== Directions for this task ==
Copy the items verbatim, from the line containing "At what (x,y)" through the line containing "Looking at the", with both of those lines included.

== Data extract ==
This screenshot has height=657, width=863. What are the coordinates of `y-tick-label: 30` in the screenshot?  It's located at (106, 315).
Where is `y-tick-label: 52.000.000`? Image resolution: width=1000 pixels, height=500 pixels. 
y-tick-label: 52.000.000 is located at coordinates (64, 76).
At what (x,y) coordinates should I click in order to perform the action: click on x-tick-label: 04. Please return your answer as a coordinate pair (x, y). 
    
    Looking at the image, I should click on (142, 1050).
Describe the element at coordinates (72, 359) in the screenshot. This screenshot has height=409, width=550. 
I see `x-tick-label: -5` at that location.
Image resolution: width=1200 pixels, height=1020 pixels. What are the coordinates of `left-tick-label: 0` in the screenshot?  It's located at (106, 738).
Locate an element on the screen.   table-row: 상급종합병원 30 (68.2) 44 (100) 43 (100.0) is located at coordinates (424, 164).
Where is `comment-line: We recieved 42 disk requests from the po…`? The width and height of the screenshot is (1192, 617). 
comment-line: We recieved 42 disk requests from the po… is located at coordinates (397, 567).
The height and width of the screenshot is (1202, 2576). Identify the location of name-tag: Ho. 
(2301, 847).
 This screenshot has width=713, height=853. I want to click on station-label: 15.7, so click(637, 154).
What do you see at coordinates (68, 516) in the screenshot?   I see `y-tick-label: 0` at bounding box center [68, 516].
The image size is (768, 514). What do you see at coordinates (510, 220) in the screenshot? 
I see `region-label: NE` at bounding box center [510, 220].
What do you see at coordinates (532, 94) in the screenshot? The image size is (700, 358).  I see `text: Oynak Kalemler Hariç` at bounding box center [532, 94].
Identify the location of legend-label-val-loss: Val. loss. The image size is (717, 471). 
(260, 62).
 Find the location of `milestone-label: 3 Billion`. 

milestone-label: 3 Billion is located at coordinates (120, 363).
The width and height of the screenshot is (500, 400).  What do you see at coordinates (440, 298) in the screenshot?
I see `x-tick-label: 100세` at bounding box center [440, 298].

== Response area ==
At what (x,y) coordinates should I click in order to perform the action: click on x-tick-label: 04. Please return your answer as a coordinate pair (x, y). 
    
    Looking at the image, I should click on (142, 1050).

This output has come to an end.